昊漓六年四月初八,天峪东部边境再次传来危机。两年前被慕毓冲率兵大败的东突厥又一次蠢蠢欲动,连着几日骚扰我天峪边境的城镇子民。宣帝接到八百里加急军情,龙颜大怒。连夜召兵部众将进宫议事,要求在最短的时间内选出主帅、副帅与前锋,恨不能当即便率军赶赴边境,同东突厥决一死战。
“怎么,都哑巴了吗?”慕钰之望着白玉阶下的一干武将,凤眸中尽是恨铁不成钢的无奈与愤怒,“你们拿着朝廷给的俸禄,结果面对气焰嚣张的东突厥,竟然一点办法都没有了吗?”
“皇上息怒!我等虽在兵部供职多年,但奈何此前战事均有九章亲王一手负责,我等也不过是奉命出兵,对东突厥内部的将领情况,实在是不了解,故不敢妄自议论。”
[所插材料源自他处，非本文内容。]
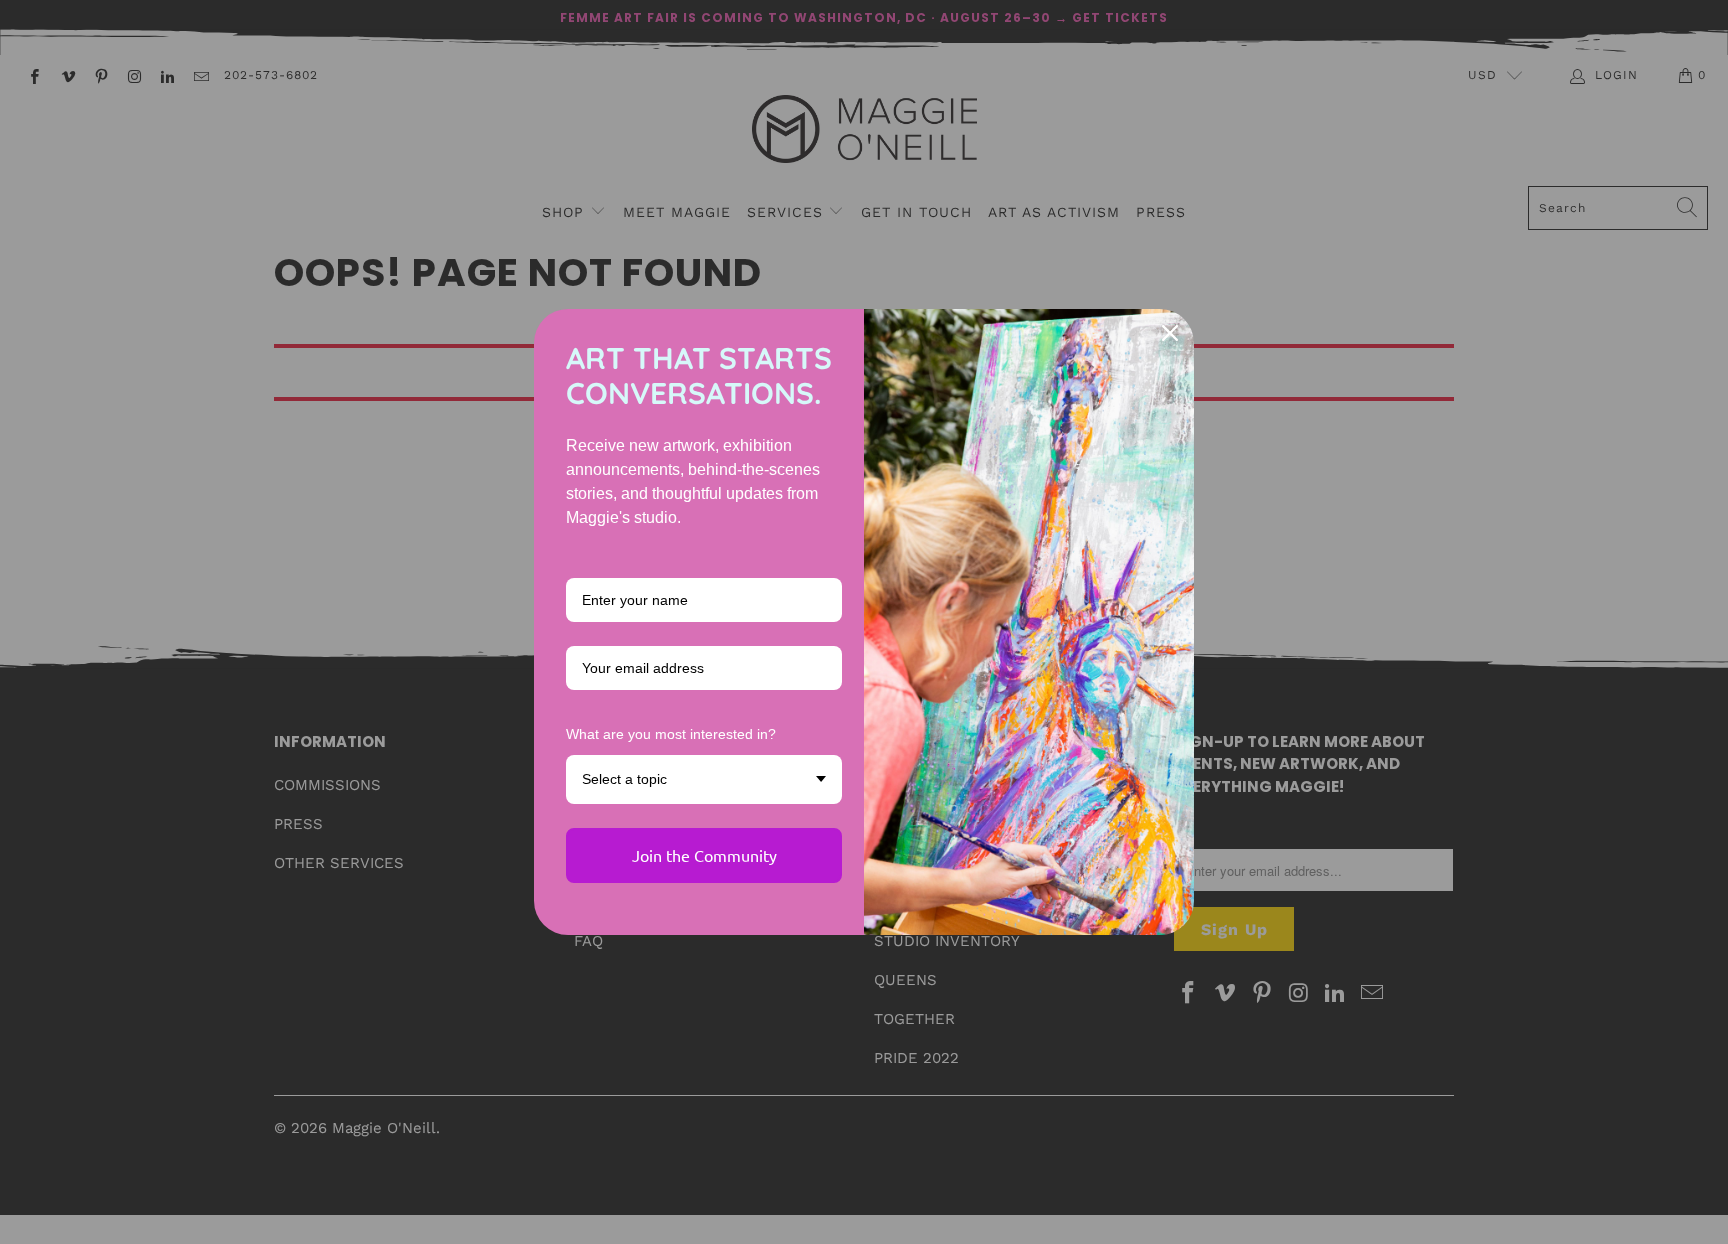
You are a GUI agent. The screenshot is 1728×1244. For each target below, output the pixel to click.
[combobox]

“好一个不了解!”扬手扫落龙案上的奏折,拍案而起,“朕就不信,没了九章亲王,兵部和军营便是一盘散沙,一潭死水!”
位列两边的武将纷纷跪下,不敢再多言,生怕一个不小心便会惹祸上身,妄自充作替死鬼。
“皇上——”静默良久,终于有一人斗胆开口,“微臣心中有主帅的合适人选,不知皇上意下如何?”
“你考虑的是何人?但说无妨,朕恕你无罪!”
“谢皇上隆恩!”重重地磕头,狡猾地眯起眼睛,一双鼠目中透露出危险的神色,“皇上,臣以为恭怡亲王可担此重任。”
“恭怡亲王?”慕钰之若有所思的抚上下颌,左手把玩着一枚玉扳指,眉头蹙起,“那副帅和前锋又是何人?”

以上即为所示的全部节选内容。